Os diretores de ‘American Factory’ Steve Bognar e Julia Reichert com Barack e Michelle Obama. Foto: Chuck Kennedy/Netflix
Em meio às tensões que ecoam mundo afora com a disputa comercial entre China e Estados Unidos ー que pioraram com a briga passando de anúncios e ameaças de tarifas sobre produtos importados para o campo cambial em agosto de 2019 ー acaba de chegar à Netflix o documentário Indústria Americana (American Factory). O título foi comprado por Barack e Michelle Obama por US$ 3 milhões (R$ 12 milhões) para ser a primeira atração da Higher Ground, produtora criada pelo casal, a estrear na gigante do streaming.
Dirigido por Steve Bognar e Julia Rechert (indicada ao Oscar), o documentário com duas horas de duração foi exibido pela primeira vez em janeiro de 2019, no Festival de Sundance. O filme acompanha durante três anos a transformação dos operários da cidade de Dayton, no estado de Ohio. Em 2008, a crise econômica mundial deflagrada pela usura e irresponsabilidade do sistema financeiro global causou estragos de toda sorte.
Em Dayton ー mesma cidade onde ocorreu um tiroteio em massa no dia 4 de agosto deste ano, que deixou 10 mortos e pelo menos 27 feridos ー a quebradeira generalizada dos gigantes bancos de investimentos, como o Lehman Brothers, causou o desemprego de cerca de 2,4 mil pessoas e acabou com outras 10 mil vagas de trabalho com o fechamento de uma fábrica da General Motors. Os operários e operárias perderam também carros e casas.
O local que abrigava a fábrica da GM, um enorme galpão, ficou abandonado. Situação idêntica a outras tantas fábricas situadas na região conhecida como Cinturão da Ferrugem, no nordeste e meio-oeste dos Estados Unidos. Até que em 2015 chegaram os chineses. A empresa Fuyao, fabricante de vidros automotivos que detém impressionantes 70% do mercado, comprou a fábrica. Com clientes de peso como Honda, Chrysler, Toyota e a própria GM, investiu US$ 500 milhões (R$ 2 bilhões) na empreitada.
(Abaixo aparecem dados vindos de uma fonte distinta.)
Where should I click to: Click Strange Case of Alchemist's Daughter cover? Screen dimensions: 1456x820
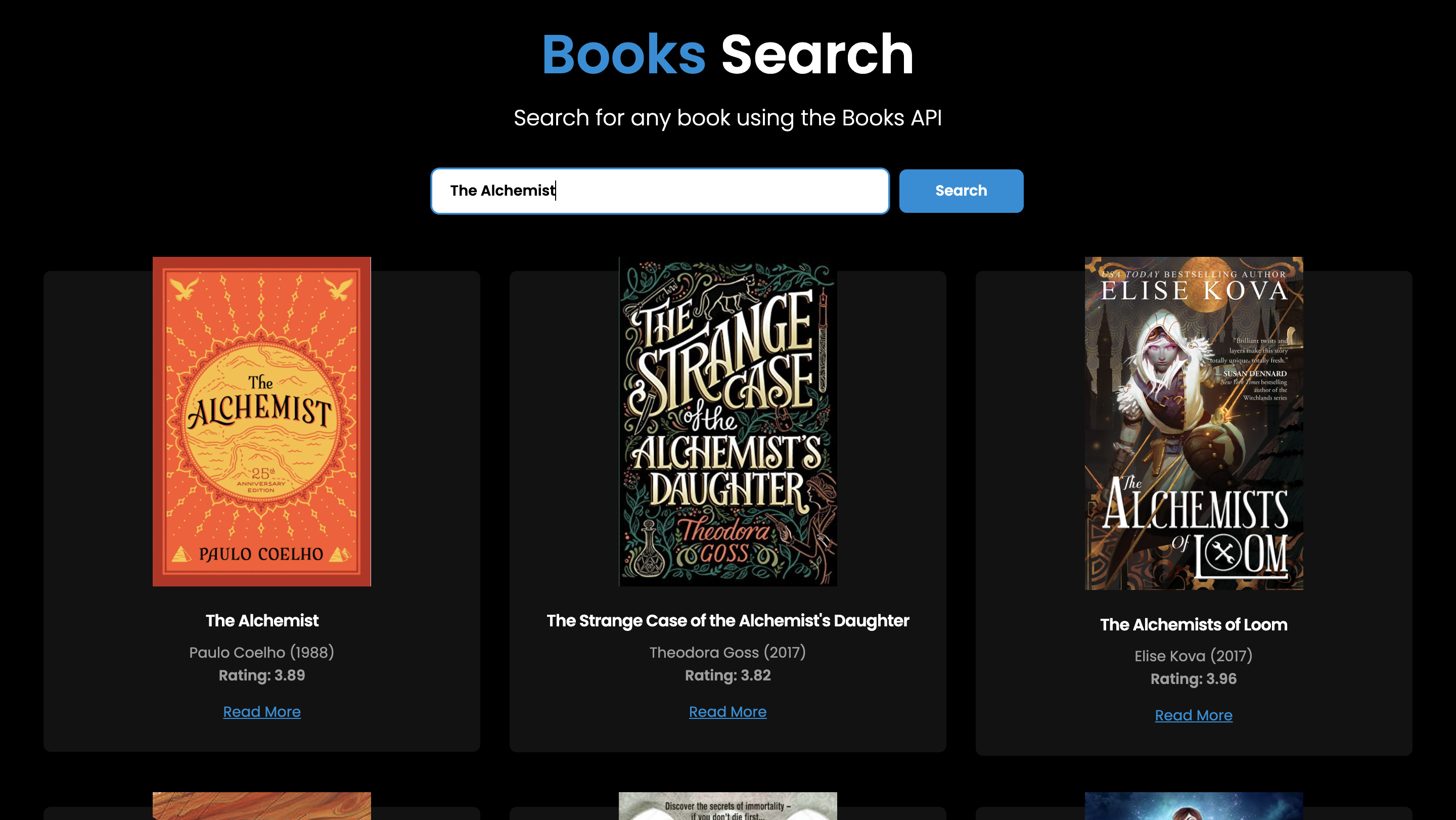727,422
Uma multidão de desempregados bateu à porta da Fuyao em busca de uma vaga. O documentário dá voz para essas pessoas, que à época em que trabalhavam na GM ganhavam US$ 29 por hora e viram a remuneração despencar para US$ 12 por hora. O filme registra as dificuldades de adaptação ao ritmo chinês de trabalho. A Fuyao estabeleceu três turnos de oito horas cada. O empregado tinha 30 minutos de almoço (pelos quais não eram pagos) e dois intervalos remunerados de 15 minutos cada. Durante a gravação do documentário, cerca de 3 mil pessoas não aguentaram o tranco e deixaram de trabalhar na fábrica.
O documentário mostra duas culturas em choque e os elos que as une: o capital e o trabalho. O coletivismo chinês e o individualismo estadunidense entram em conflito em diversas situações. Os chineses demonstram descontentamento com o “american way of life” e consideram os trabalhadores dos Estados Unidos preguiçosos, displicentes e com a vida boa. Não compreendem, por exemplo, as regras trabalhistas que impedem que se obrigue um operário a fazer hora-extra ou que restrinja a quantidade de folgas. Na fábrica chinesa da Fuyao, as folgas são no máximo 2 por mês; nos EUA, são 8.
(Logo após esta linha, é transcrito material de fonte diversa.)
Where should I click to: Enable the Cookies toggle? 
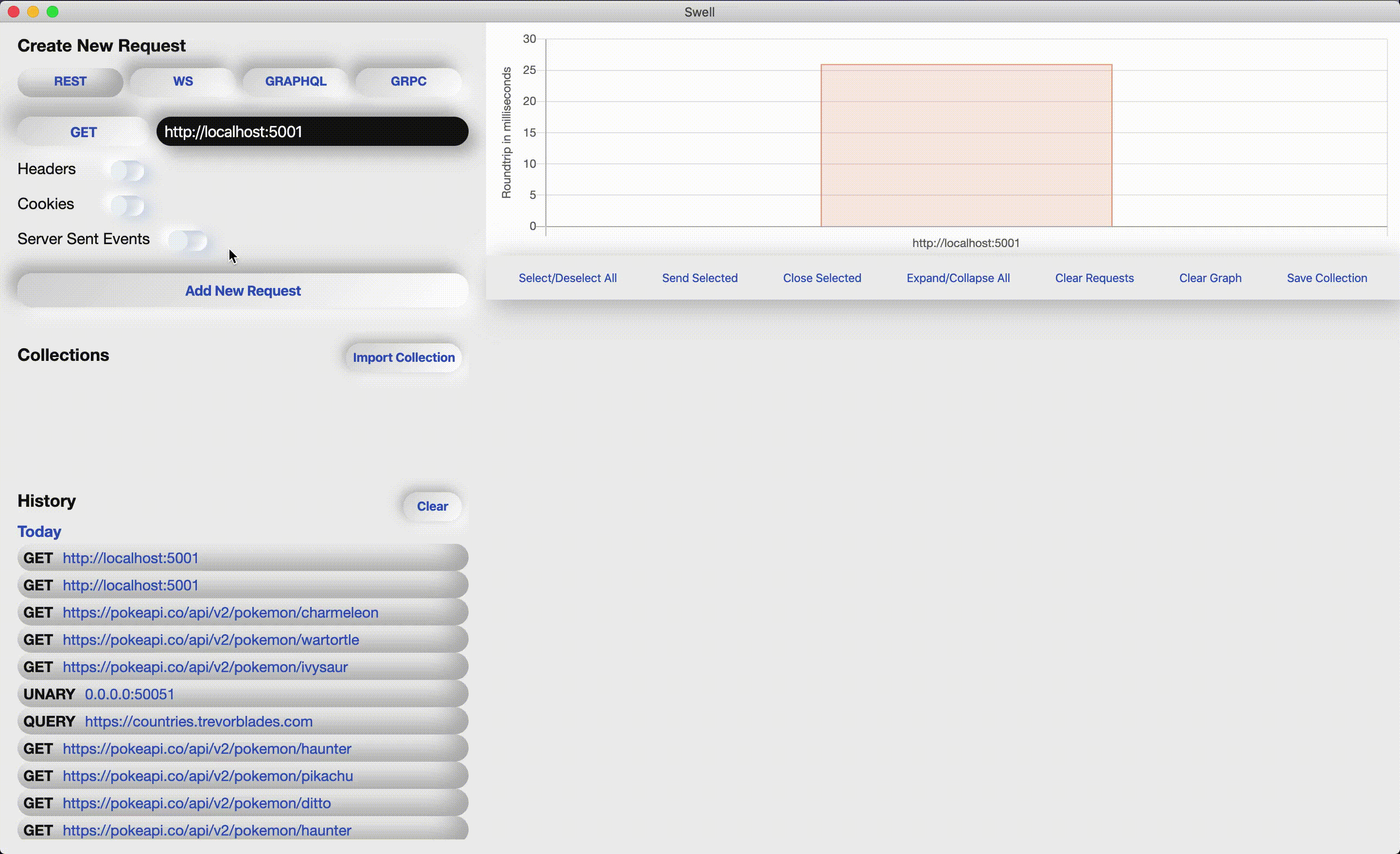[128, 205]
Já a equipe de trabalhadores de Dayton não compreende o ritmo chinês de produção ー que chega a colocar em risco a saúde do próprio trabalhador ー ou a devoção fundamentalista aos dirigentes da fábrica. Quando os operários locais tentam implementar um sindicato, a fábrica deflagra um processo violento para frustrar a organização dos operários e ganha a disputa.
Chinês ou estadunidense, o documentário mostra que a vida dos operários e operárias é árdua e que a Quarta Revolução Industrial e temas como automação, capacitação e precarização do trabalho precisam ser encarados com seriedade.